Winter hardy to USDA Zones 7b-10 where this shrub is easily grown in moist, well-drained soils in full sun. Best flowering occurs in locations with full sun. Tolerates light shade. Established plants tolerate some drought, but prefer regular moisture. Avoid wetting the leaves when watering this shrub because of its susceptibility to leaf spot. If needed, prune after flowering. This shrub is not winter hardy to the St.
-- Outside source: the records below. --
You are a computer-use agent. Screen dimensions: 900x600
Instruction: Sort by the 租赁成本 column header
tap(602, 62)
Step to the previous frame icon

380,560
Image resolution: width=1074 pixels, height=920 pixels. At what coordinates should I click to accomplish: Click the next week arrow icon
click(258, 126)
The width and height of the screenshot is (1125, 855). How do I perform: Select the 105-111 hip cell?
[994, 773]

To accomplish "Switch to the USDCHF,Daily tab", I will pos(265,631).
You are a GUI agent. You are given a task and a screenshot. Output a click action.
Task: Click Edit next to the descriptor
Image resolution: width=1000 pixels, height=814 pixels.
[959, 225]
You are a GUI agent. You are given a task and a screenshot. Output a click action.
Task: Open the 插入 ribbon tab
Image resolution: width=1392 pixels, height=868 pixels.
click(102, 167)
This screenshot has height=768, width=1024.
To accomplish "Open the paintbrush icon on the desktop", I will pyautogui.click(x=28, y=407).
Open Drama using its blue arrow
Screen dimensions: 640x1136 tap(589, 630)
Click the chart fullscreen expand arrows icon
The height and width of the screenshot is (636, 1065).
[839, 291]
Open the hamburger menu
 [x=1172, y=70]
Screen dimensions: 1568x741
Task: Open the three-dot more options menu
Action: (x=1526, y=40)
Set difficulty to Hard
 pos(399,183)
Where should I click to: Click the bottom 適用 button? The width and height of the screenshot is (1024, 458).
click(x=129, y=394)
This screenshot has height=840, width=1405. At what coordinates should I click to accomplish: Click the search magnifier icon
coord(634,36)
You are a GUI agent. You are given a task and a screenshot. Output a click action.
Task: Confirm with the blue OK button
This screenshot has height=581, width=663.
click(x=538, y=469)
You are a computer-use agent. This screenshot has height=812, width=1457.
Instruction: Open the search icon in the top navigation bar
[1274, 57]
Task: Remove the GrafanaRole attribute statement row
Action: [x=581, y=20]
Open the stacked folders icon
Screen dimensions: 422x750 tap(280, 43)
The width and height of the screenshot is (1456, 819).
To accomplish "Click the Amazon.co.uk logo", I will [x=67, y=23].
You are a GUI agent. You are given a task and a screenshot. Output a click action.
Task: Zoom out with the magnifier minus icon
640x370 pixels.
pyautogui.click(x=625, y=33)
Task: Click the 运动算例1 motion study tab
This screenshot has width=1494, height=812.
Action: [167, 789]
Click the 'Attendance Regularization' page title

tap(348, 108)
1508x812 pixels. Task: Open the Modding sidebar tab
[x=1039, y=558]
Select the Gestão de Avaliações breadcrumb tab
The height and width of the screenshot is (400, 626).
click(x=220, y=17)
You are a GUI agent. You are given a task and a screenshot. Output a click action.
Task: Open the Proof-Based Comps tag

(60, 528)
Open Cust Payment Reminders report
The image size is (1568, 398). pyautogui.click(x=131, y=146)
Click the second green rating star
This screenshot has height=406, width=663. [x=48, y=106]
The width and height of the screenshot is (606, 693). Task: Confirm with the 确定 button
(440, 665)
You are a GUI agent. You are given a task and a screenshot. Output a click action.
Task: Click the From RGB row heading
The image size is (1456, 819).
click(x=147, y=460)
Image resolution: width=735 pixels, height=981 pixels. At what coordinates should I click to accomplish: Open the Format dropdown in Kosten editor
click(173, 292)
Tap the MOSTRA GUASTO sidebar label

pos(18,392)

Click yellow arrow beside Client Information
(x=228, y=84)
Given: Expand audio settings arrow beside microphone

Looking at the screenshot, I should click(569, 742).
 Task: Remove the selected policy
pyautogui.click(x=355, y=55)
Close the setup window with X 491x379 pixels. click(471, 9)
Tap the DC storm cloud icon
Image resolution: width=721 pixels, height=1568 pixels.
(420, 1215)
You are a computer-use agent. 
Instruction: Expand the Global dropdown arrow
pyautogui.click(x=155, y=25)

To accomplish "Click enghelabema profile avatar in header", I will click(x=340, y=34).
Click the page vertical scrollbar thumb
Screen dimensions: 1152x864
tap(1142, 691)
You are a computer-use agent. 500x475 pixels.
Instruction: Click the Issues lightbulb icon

Louis climate.

Noteworthy Characteristics

Rhaphiolepis umbellata, commonly known as yeddo hawthorne, is a dense, broad-leaved evergreen shrub that typically grows to 4-6’ tall and as wide. It is native to Japan. It features ovate glossy dark green leaves (to 2-3" long). New leaves emerge gray green, but mature to dark green. Fragrant, white to light pink flowers (1/2" wide) bloom in spring in loose panicles to 2-3" tall. Flowers are followed by blue-black berries.

Genus name comes from the Greek words rhaphis meaning a needle and lepis meaning a scale for the very narrow persistent bracteoles on the inflorescence.

Specific epithet is in reference to the umbel-shaped flower clusters.

In the common name, Yeddo is a former name for the Japanese city now known as Tokyo.


Leaf spot can be troublesome. Watch for aphids, nematodes and scale. Susceptible to fireblight.


Hedge, foundations, shrub borders. Coastal areas (has good salt tolerance).